4. Choosing the right mate.
Growing up, we were always taught that marriage is forever. You only have one opportunity, so make sure you do anything right–and that means, the first time! So, you can just about imagine the emphasis there was on choosing the right husband and wife.
My Mom and Dad had eight girls and four boys.
I sometimes wondered if my Dad wanted the exact opposite–eight boys and four girls–since we were raised on a farm. As you can imagine, the farm required a lot of physical labor. But, to the defense of most of my amazing brothers-in-law, they sometimes helped to carry the load along with their wives, my sisters .(Smile, guys!) 🙂
The routine was the same for all of us. We would meet someone and talk about them to our Mom. Then, Mama began to talk about them to our daddy.
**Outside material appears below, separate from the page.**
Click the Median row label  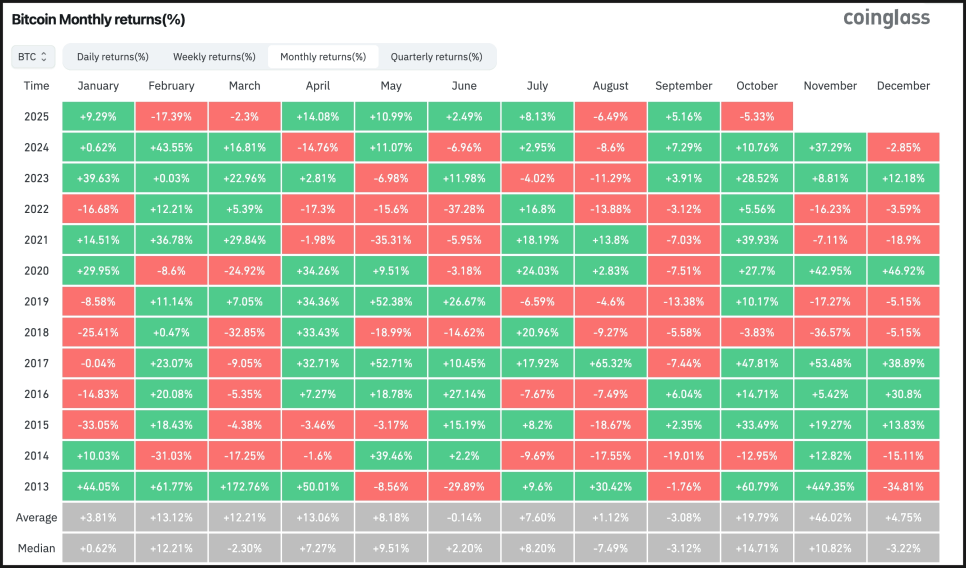coord(37,548)
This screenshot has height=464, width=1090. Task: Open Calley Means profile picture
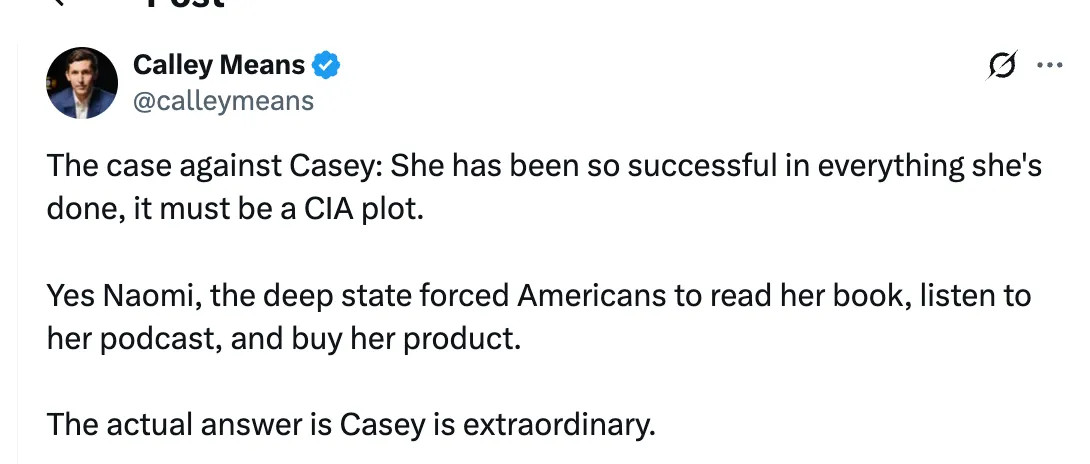[82, 83]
The conversation would go something like this:
Mama, “Well I heard so and so, (pick a name, any name of us eight girls) had an interest in a boy.
Daddy, “Who is he and where is he from?”
Mama, “Well he’s from over there at so and so (the town, or community).”
Daddy: “Who’s his people? (This was always a big one for my Dad.)
Mama: “I think they told me he was what’s his name’s son.”
Daddy: “Well, who is what’s his name?”
Mama: “You know, So and so…” (My mama’s inching her way through because my Dad had high standards for his daughters and sons, but especially for his daughters–and he wouldn’t tolerate his daughters being subject to disrespect.)
Daddy: “MMMM I know those people over there and I heard….(and for all practical purposes it could possibly be over, according to what he had “heard,” whether they were able to actually come to the house to date my sisters).
You can just about imagine where this conversation was heading.
With all the questions of “Where do they go to church? Who’s the Daddy, Mama, cousins and etc.?” 🙂 To say that he was particular was an understatement. You can be assured that our parents had high expectations of us, and of the people we were around. I guess that is one of the reasons we were in church ALL THE TIME! They felt the responsibility to make sure that whoever God had planned for all of our lives would have all the necessary “background checks” in place. 🙂
Looking back, now that I am married and have two beautiful daughters, my husband and I both realize the importance of being involved with our girls’ lives in that area. We realize how important it is to come alongside them to help guide, give support and encouragement, and especially pray with them as they pursue the man of God for their lives.
A goodly heritage is so important.
If you have a goodly heritage, thank God for it. But if you are like many people and don’t have one, it’s not too late to begin building one now.
Build a goodly heritage for yourself and your family. Examine your lives in the areas of prayer, work, patriotism, and choosing the people you do life with. Then let the Lord lead you as you begin to instill these characteristics of a goodly heritage in your own life.